Crowley’s comment was the most positive yet by a U.S. official since Cuba began making a series of human rights concessions following talks between the communist government and the Roman Catholic church.

Under an agreement ironed out with church leaders, 12 prisoners of conscience have been transferred to jails closer to their homes in recent weeks.
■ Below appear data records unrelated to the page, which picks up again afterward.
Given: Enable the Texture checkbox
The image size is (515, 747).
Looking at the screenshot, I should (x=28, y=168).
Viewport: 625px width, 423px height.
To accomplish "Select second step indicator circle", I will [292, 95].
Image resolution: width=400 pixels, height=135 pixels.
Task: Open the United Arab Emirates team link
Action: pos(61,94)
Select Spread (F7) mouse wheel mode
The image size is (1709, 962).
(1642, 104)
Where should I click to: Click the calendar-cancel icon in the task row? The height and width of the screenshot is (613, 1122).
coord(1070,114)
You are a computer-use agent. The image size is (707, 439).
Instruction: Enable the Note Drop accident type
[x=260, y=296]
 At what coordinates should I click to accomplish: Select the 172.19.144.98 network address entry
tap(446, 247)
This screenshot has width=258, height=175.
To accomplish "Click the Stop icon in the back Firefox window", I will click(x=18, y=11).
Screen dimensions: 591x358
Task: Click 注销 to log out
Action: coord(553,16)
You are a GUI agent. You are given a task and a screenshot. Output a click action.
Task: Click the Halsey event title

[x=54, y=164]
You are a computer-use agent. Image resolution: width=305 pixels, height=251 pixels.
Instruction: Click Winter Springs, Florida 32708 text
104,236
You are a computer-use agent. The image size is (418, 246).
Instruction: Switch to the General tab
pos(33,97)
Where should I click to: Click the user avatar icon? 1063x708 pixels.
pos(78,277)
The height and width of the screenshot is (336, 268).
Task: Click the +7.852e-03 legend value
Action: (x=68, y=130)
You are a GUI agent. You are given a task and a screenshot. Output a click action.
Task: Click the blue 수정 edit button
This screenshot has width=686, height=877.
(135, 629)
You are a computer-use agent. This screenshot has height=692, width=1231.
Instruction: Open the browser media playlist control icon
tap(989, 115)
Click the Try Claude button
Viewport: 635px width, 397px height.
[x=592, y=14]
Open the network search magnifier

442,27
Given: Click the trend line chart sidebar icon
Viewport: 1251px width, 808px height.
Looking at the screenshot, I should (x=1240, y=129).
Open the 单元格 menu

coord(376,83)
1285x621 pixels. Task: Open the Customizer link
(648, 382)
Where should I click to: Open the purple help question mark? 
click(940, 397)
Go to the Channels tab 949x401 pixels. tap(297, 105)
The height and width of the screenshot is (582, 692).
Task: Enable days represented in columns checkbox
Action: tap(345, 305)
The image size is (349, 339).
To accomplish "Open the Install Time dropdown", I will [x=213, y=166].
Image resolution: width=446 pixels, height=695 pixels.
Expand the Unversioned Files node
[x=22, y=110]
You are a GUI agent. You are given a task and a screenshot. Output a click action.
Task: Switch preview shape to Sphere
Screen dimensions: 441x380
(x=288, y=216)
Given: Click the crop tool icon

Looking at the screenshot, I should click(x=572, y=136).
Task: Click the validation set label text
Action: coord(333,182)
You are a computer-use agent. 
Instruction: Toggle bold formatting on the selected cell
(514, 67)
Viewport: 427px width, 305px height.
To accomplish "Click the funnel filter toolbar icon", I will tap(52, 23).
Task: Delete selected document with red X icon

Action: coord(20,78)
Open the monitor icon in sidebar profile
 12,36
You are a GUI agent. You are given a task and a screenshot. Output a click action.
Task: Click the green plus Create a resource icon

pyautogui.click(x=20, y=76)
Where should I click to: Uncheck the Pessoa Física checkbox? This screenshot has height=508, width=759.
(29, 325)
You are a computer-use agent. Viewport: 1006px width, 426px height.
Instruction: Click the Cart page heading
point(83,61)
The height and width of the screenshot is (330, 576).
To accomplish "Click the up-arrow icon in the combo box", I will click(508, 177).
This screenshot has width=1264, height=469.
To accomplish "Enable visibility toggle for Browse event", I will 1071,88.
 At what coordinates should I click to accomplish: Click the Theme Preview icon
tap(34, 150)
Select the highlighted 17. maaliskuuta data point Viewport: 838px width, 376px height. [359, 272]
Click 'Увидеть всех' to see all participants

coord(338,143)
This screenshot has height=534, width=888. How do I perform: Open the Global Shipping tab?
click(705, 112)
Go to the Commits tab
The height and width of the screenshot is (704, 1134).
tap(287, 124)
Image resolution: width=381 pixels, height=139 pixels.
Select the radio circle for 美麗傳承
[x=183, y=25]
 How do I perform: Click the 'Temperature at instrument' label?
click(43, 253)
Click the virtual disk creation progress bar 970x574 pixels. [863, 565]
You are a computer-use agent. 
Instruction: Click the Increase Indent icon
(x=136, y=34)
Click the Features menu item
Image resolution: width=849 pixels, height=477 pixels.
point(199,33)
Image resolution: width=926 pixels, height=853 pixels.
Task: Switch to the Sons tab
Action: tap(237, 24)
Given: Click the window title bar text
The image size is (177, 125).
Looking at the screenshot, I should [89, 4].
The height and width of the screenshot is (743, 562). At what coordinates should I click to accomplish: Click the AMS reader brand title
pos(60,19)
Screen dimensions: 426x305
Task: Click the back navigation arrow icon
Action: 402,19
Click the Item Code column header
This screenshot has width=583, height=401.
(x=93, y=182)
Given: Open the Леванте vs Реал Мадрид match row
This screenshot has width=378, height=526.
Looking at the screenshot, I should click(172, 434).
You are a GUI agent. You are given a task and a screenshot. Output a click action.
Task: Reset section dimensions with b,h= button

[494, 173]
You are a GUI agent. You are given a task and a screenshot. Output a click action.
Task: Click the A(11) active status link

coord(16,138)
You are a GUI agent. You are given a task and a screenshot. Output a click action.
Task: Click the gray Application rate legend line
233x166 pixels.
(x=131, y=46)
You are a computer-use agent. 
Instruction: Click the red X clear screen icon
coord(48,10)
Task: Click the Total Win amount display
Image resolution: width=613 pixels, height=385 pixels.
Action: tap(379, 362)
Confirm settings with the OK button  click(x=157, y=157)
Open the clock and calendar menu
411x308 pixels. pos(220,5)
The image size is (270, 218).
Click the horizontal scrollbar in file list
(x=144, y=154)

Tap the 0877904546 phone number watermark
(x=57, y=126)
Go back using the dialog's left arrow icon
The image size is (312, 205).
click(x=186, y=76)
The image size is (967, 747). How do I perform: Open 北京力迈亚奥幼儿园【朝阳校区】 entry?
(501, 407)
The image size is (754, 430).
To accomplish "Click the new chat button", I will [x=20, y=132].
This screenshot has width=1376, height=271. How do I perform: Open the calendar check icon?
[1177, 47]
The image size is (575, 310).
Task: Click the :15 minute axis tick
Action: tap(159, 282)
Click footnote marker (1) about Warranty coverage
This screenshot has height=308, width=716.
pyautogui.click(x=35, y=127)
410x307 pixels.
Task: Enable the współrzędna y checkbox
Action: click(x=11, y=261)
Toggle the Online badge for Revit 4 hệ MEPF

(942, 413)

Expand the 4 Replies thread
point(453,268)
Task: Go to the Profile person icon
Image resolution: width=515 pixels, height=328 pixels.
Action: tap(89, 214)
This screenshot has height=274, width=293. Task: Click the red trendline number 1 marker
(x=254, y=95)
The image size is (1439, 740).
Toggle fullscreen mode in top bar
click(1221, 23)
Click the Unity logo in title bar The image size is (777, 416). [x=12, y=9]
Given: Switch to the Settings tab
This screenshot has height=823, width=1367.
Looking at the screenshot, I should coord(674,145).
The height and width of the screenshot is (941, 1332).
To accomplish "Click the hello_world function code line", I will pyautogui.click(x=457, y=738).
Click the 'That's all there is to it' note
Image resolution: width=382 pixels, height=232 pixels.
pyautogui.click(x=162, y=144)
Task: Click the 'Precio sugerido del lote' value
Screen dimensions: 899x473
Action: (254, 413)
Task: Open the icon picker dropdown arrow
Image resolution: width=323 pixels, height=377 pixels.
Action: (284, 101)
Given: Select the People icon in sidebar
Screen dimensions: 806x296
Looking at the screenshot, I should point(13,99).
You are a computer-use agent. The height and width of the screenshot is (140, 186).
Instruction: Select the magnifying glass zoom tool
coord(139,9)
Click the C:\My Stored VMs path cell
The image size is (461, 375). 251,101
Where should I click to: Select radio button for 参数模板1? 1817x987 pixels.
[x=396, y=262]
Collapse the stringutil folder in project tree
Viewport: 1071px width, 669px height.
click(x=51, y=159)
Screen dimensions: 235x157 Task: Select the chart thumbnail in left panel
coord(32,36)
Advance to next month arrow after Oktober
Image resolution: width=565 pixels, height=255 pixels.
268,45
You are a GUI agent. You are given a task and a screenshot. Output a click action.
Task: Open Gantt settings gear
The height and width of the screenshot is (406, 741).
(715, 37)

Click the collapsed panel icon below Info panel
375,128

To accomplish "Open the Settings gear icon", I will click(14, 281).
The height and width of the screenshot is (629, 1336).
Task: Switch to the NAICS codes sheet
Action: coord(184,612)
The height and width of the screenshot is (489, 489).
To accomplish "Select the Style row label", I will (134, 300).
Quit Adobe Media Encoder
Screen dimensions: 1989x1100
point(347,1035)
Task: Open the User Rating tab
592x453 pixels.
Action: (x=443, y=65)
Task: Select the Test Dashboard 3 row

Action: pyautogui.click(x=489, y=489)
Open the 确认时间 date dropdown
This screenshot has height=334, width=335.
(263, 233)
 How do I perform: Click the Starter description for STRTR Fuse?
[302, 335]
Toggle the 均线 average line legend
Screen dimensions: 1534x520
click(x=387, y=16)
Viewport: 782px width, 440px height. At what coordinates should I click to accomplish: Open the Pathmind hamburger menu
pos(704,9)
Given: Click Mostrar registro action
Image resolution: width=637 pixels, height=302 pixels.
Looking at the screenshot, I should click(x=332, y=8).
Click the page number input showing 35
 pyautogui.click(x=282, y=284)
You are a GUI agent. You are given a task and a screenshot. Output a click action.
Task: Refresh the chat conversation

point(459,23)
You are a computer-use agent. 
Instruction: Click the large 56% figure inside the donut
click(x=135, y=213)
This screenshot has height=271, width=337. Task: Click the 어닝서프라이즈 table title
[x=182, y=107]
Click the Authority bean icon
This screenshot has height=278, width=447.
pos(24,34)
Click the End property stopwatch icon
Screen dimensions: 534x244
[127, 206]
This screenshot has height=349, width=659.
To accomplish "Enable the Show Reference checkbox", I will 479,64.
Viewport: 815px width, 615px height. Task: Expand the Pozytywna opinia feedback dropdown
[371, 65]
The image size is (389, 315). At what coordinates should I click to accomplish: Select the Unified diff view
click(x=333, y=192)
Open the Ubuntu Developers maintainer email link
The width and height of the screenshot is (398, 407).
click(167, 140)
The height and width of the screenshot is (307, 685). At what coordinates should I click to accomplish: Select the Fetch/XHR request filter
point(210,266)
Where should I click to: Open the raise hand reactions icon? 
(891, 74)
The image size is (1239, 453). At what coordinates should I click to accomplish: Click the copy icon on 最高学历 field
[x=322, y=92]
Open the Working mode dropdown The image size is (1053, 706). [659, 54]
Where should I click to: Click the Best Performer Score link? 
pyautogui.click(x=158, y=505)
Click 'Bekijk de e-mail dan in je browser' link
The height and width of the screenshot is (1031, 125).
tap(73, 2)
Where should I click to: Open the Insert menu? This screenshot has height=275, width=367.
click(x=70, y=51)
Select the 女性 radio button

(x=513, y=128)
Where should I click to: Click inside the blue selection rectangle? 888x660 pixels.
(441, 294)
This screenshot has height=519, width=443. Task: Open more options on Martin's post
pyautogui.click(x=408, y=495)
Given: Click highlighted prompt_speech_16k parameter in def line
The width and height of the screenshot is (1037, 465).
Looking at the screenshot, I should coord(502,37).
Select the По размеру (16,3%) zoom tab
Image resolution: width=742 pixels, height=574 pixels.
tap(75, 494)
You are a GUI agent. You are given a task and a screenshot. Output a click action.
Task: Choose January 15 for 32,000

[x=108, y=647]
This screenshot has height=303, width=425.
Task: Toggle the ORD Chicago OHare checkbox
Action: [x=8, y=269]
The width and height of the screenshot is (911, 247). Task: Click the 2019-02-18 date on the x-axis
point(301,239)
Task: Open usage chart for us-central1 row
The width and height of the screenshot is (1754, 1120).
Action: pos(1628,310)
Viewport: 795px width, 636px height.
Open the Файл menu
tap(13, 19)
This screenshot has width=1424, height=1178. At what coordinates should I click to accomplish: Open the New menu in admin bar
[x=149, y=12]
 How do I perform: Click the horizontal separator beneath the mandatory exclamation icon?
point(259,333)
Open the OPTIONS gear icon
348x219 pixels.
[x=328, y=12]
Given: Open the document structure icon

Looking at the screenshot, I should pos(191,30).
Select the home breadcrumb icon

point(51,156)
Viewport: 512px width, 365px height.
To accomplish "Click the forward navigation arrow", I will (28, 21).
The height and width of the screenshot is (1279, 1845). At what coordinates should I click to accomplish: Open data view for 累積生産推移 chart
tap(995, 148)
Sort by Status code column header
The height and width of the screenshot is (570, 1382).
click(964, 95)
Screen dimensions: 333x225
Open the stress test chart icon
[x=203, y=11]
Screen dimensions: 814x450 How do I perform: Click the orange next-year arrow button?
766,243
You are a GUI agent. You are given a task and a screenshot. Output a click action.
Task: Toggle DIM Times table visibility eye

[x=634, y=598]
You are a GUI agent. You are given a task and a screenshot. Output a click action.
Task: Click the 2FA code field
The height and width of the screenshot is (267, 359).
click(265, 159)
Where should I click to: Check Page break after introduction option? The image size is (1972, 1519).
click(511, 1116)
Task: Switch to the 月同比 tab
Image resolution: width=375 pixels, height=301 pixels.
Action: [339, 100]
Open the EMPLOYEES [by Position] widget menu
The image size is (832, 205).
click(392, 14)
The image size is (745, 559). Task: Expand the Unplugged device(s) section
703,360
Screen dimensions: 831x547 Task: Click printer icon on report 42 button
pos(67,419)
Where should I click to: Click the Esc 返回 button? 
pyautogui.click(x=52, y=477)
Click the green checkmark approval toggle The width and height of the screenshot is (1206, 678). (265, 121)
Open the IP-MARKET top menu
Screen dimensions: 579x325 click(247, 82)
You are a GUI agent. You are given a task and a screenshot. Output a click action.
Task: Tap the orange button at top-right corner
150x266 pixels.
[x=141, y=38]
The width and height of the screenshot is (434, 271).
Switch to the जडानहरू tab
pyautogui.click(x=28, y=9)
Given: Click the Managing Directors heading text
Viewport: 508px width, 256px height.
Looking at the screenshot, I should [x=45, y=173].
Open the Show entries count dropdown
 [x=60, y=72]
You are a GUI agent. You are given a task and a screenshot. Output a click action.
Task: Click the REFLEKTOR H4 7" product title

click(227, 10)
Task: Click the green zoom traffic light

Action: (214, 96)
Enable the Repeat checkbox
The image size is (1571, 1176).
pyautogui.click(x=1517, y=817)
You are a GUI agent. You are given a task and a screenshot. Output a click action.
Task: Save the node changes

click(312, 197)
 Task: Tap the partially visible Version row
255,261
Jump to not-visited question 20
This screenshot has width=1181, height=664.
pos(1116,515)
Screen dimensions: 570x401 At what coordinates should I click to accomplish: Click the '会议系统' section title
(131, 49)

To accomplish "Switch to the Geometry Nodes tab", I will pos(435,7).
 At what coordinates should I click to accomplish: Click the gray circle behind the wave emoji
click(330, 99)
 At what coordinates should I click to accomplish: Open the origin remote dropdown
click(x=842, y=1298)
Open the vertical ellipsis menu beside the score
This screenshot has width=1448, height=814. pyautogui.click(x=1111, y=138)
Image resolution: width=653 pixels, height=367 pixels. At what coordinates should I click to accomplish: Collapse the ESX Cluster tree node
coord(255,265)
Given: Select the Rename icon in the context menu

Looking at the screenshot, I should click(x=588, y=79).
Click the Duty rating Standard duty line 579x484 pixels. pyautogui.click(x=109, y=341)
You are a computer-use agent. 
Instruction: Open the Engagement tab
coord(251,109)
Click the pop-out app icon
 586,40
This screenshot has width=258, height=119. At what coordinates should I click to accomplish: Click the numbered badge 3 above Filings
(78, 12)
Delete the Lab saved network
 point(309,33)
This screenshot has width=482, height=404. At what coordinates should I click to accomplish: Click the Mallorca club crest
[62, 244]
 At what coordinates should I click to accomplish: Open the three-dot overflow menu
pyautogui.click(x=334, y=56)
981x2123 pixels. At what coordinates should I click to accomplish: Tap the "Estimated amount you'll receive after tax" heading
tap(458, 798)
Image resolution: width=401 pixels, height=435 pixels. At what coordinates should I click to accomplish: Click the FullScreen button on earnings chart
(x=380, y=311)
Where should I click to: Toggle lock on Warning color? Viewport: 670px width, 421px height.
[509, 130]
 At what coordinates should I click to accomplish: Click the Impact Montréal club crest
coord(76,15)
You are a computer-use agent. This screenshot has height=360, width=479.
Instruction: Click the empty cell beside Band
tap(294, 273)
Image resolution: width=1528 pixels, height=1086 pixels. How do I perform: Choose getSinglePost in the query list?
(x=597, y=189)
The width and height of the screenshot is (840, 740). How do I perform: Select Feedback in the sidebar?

The moves came ahead of a visit to Cuba that began Tuesday night by the Vatican’s foreign minister, Archbishop Dominique Mamberti.

Cuba had not publicly acknowledged Sigler’s release or the transfer of the dozen prisoners, and Vidal Ferreiro only broke the silence to scold the U.S.

“The United States commits acts of torture, has an illegal detention center in Guantanamo,” Vidal Ferreiro told The AP by telephone, referring to the U.S. Navy base on Cuba’s eastern tip.

She said Washington “keeps political prisoners in its prisons, like the case of five Cuban antiterrorists,” referring to the so-called “Cuban Five,” a ring of men convicting of spying in the United States, which Havana maintains was only keeping watch on violent anti-Castro groups.

Cuba’s Catholic church has suddenly burst on the scene as a powerful political voice.

In May, Havana Cardinal Jaime Ortega negotiated an end to a ban on marches by a group known as the Ladies in White, which is made up of the wives and mothers of some of the dissidents jailed in 2003.

The cardinal and another church leader later met with Raul Castro, leading to the agreement on prisoners.

Human rights officials say Cuba holds 180 political prisoners. Havana says opposition activists and dissidents are a mix of common criminals and agitators paid and manipulated by Washington.